Enviada especial para a Região dos Grandes Lagos na África, Mary Robinson. Foto: MONUSCO
A enviada das Nações Unidas para a Região dos Grandes Lagos da África pediu nesta terça-feira (21) que todas as partes cumpram seus compromissos em relação ao acordo recentemente adotado que tem como objetivo acabar com os conflitos e promover a paz na República Democrática do Congo (RDC) e região.
“O sofrimento e deslocamento das pessoas, especialmente de mulheres e crianças, no leste da RDC e região já foi longe demais e não pode mais ser tolerado”, disse a enviada especial do secretário-geral, Mary Robinson.

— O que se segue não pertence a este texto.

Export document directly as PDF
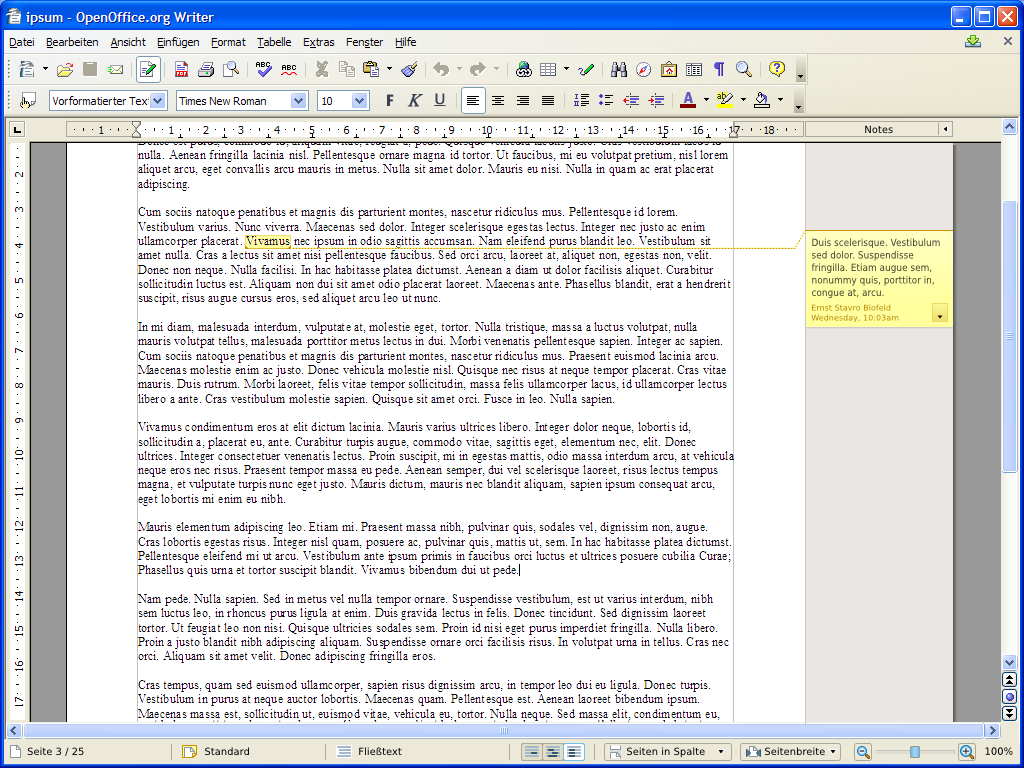 pyautogui.click(x=181, y=69)
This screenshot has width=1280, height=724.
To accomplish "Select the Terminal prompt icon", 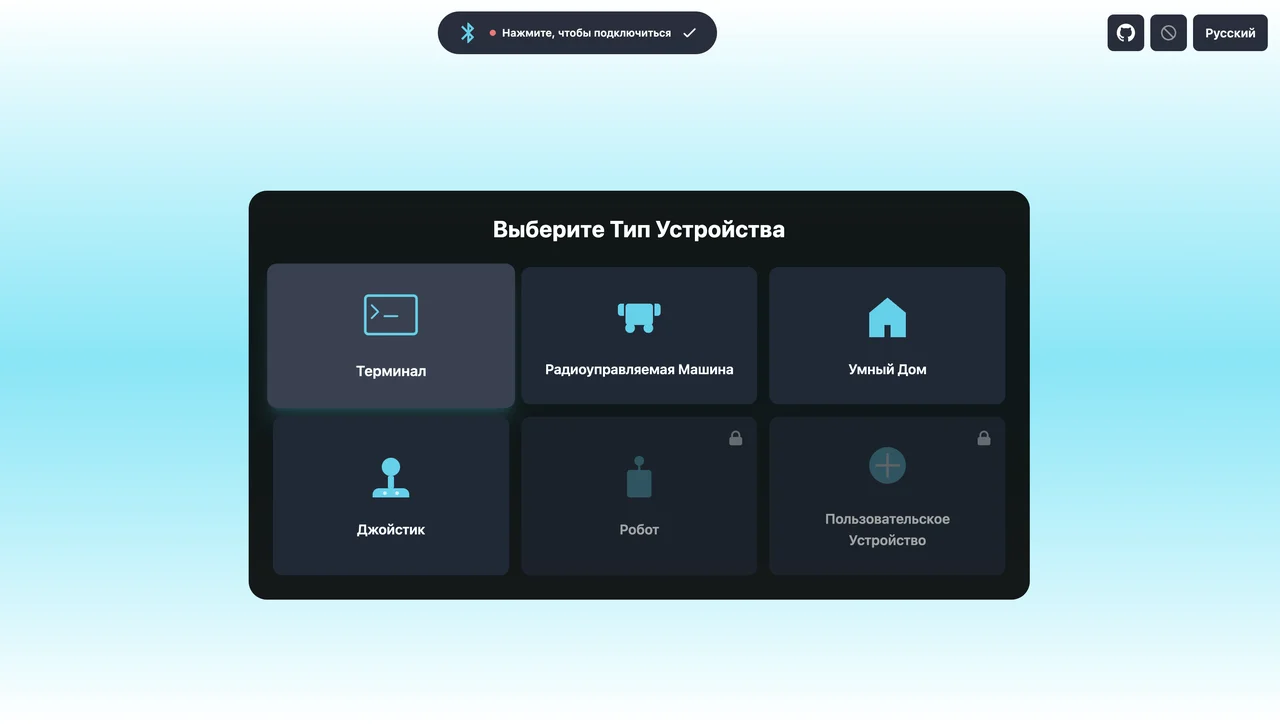I will (391, 315).
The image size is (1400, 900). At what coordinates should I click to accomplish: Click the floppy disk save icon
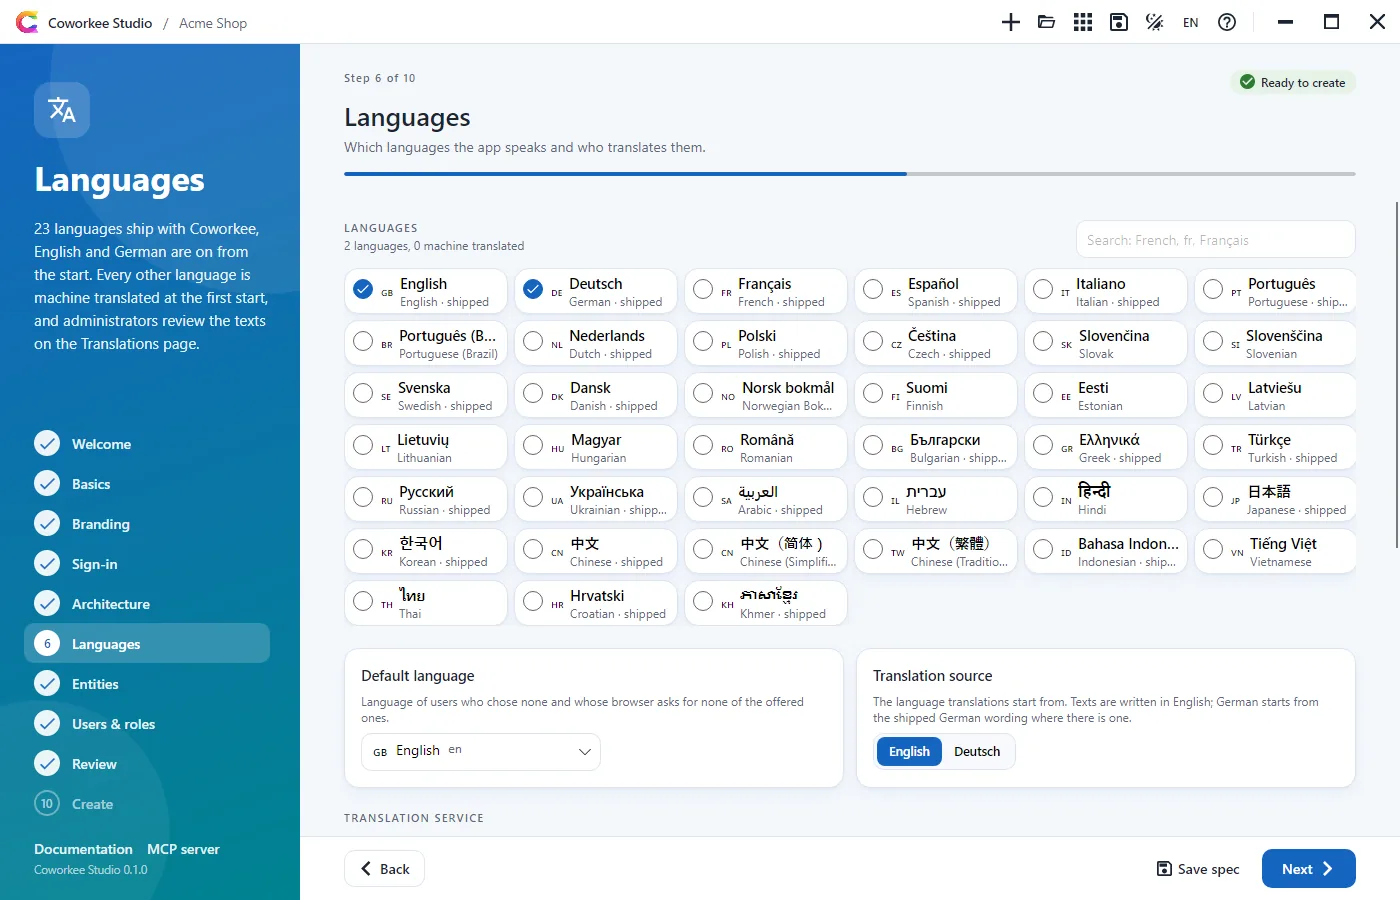(1119, 22)
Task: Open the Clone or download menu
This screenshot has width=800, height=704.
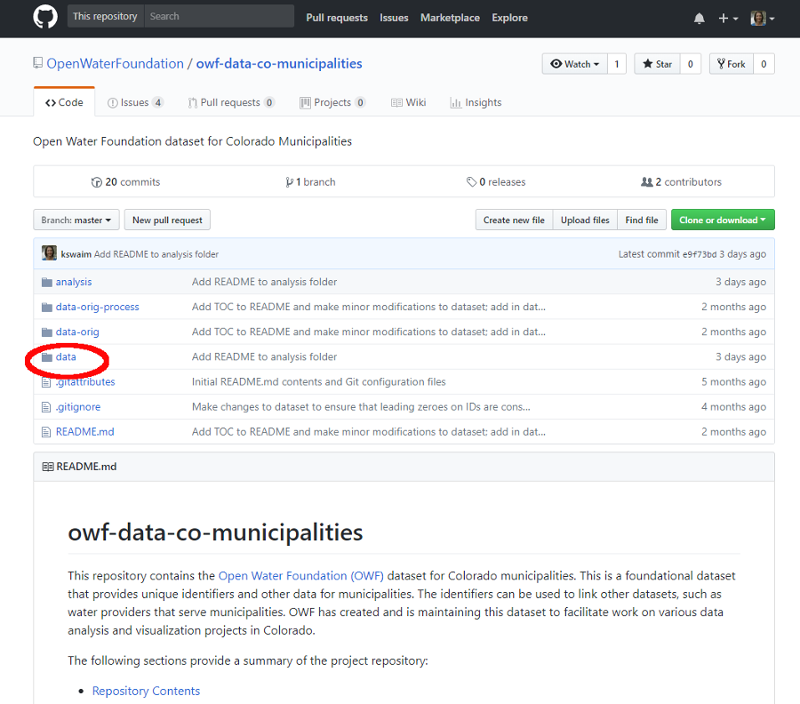Action: tap(722, 219)
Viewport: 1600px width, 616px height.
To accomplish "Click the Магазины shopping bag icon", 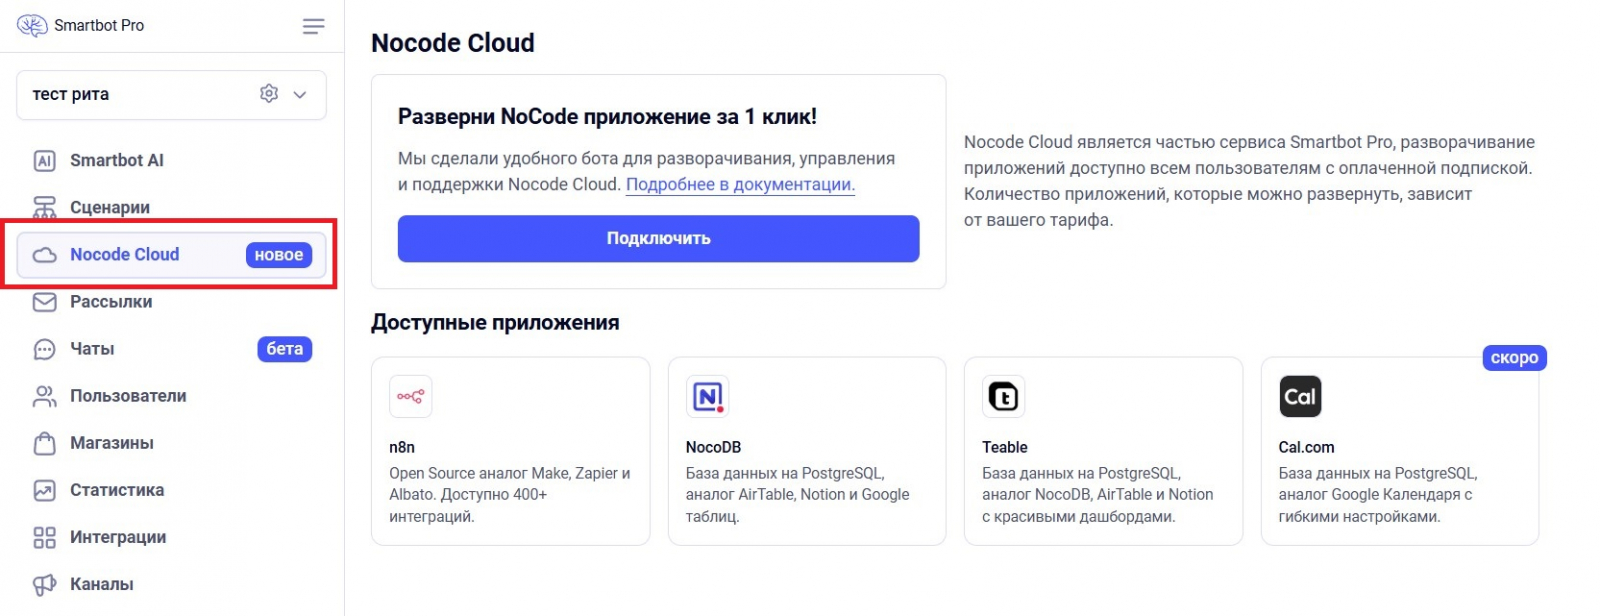I will (x=45, y=443).
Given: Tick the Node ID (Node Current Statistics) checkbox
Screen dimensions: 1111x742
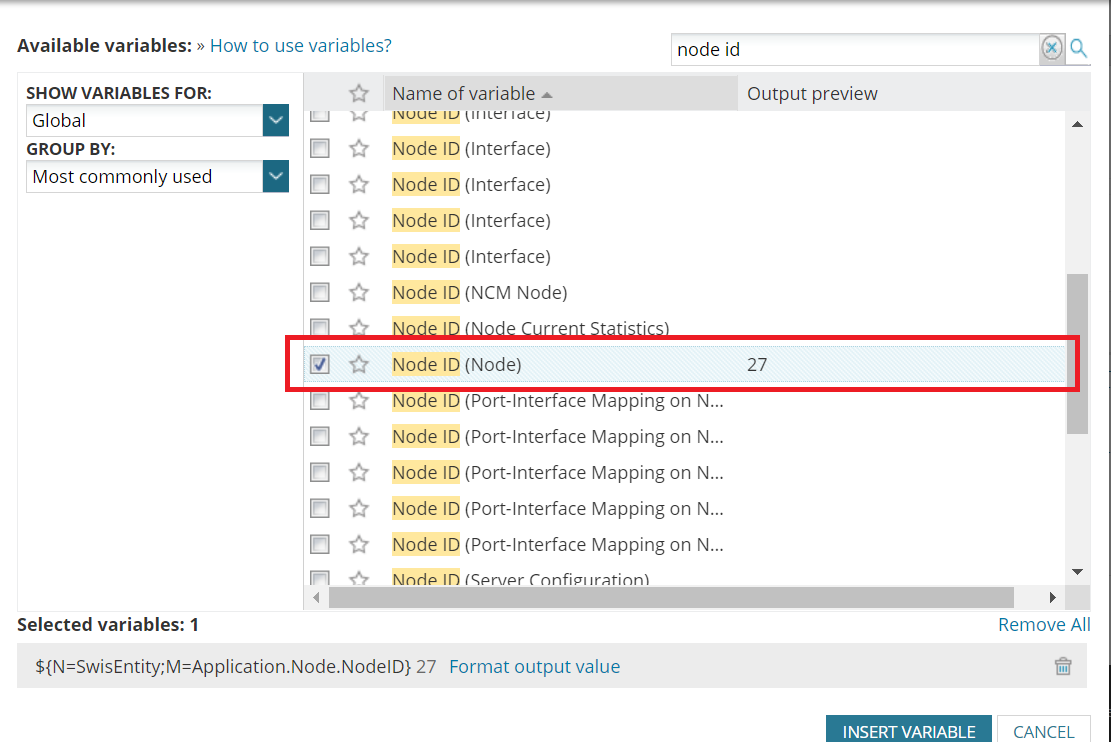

O conflito entre os rebeldes do Movimento 23 de Março (M23) e as forças armadas nacionais (FARDC) estourou novamente na manhã de segunda-feira (20), em Kibati e Rusayo, a cerca de 12 quilômetros de Goma, capital da província de Kivu do Norte.
As tensões aumentaram na região desde que o M23 condenou a implantação da brigada de intervenção dentro da Missão de Estabilização da ONU na RDC (MONUSCO), encerrando com as negociações de paz com o governo da RDC.
O Quadro de Paz, Segurança e Cooperação, mediado pela ONU, foi adotado em fevereiro com o apoio de 11 países e quatro organizações internacionais e tem como objetivo acabar com os ciclos dos conflitos e crises no leste da RDC, além de promover a paz, que há muito tempo não existe na região.